_Task_
For the string "computer", search the entries below and copy every line where it appears.

━━━ Data supplied ━━━

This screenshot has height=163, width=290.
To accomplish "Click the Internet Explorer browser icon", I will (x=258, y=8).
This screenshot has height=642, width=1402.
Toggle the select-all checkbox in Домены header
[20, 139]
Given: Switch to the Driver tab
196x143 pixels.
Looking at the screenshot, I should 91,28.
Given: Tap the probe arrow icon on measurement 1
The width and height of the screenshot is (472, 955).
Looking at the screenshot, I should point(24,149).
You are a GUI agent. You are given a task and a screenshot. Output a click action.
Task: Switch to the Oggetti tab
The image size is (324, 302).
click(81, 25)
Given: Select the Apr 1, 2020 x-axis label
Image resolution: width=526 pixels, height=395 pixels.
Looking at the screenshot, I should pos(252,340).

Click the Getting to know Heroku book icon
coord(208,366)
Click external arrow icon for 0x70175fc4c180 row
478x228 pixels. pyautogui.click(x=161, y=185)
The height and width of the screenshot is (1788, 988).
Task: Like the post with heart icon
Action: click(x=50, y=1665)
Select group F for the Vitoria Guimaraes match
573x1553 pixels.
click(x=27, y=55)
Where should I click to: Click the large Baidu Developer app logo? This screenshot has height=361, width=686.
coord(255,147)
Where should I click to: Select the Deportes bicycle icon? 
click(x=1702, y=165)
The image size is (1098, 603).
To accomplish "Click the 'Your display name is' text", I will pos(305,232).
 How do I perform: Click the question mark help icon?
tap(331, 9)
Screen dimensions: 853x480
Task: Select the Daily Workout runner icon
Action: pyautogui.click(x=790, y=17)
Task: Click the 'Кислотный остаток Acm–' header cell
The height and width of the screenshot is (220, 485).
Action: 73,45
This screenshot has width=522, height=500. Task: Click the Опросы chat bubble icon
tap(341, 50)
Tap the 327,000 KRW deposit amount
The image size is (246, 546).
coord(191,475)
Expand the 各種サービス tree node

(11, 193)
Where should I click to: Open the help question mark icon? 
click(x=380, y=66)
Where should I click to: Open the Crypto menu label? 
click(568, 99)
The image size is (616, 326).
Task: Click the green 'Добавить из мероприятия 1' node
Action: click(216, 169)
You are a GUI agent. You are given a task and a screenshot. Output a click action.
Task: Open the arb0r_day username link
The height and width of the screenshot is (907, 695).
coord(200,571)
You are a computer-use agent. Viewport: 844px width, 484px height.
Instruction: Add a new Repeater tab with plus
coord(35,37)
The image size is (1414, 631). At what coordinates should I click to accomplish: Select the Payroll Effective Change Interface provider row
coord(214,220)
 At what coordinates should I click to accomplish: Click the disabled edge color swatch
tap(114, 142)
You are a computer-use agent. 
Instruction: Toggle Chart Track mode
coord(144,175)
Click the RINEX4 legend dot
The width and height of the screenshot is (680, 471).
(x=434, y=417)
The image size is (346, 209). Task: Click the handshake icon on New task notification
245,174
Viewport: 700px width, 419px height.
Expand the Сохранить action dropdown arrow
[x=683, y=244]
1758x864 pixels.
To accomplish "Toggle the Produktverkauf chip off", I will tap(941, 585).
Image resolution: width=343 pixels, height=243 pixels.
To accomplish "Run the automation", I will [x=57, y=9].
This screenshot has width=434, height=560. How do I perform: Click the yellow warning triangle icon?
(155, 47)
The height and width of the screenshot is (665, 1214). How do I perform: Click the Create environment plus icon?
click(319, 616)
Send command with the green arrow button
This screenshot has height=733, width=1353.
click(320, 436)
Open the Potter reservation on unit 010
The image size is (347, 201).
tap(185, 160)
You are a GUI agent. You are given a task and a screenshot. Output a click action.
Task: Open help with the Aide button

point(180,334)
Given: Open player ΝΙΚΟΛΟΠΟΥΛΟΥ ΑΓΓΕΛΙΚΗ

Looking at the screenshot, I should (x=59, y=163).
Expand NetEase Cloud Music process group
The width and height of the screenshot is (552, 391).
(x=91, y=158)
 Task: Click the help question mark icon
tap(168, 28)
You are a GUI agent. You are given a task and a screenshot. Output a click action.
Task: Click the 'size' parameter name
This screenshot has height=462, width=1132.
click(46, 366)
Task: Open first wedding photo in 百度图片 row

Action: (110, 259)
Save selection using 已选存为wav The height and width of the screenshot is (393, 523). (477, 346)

━━━

_Task answer_
You are a computer-use agent. Viewport: 844px width, 484px height.
You are a computer-use agent. 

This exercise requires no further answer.